▶ Dataset
== == ==
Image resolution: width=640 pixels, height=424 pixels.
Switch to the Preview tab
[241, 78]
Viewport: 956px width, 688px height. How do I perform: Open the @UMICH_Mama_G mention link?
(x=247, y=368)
== == ==
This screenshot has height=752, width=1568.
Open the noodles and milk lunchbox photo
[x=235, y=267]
== == ==
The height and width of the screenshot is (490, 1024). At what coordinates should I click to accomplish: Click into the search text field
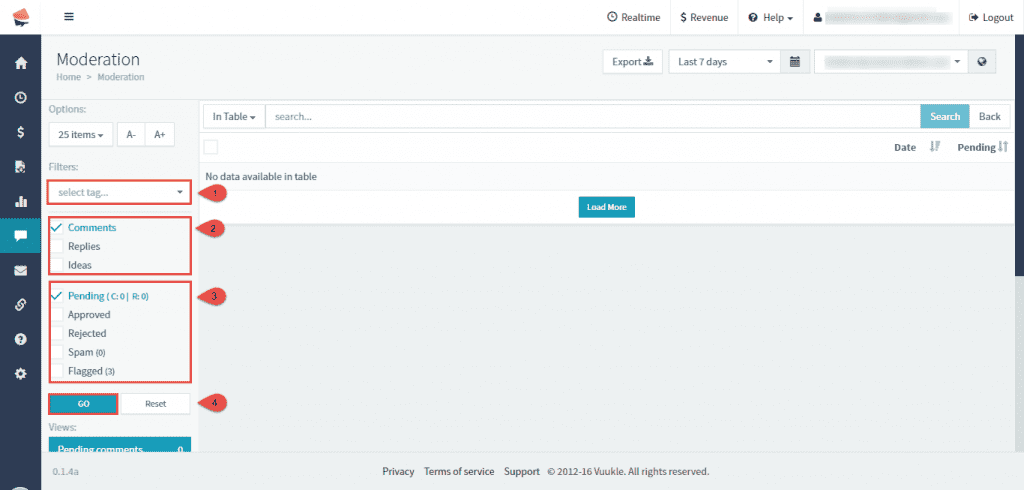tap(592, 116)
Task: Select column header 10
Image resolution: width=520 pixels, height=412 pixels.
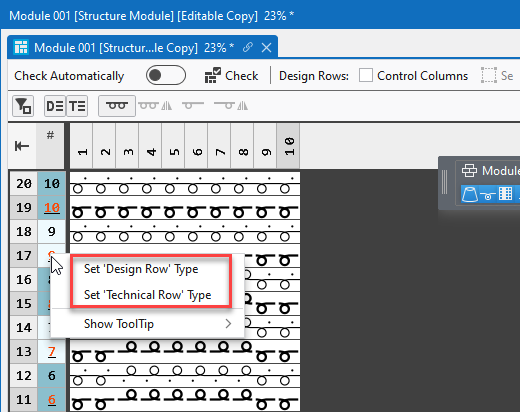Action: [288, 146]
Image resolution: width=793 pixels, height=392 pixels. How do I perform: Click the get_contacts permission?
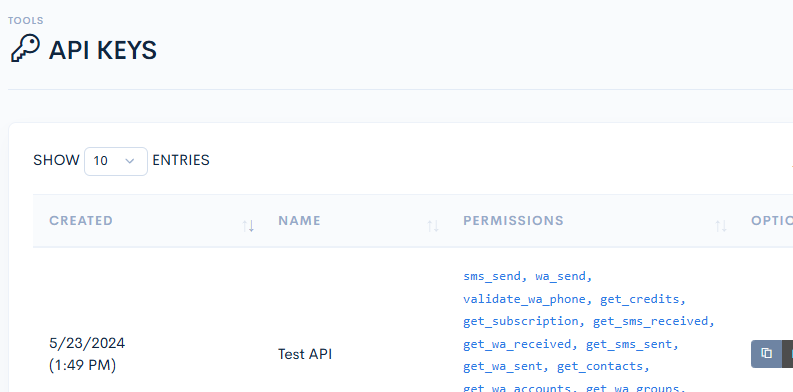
== == ==
▶ Stated task
Copy out in full every line starting at the one that contains "Task: Select column header 10" and ending at the one that contains "Image resolution: width=793", raising each answer coordinate by 62. Leave the pictures out.

▶ Solution
Task: Select column header 10
Image resolution: width=520 pixels, height=412 pixels.
Action: [350, 208]
Image resolution: width=793 pixels, height=392 pixels. How do I perform: Click the get_contacts permission?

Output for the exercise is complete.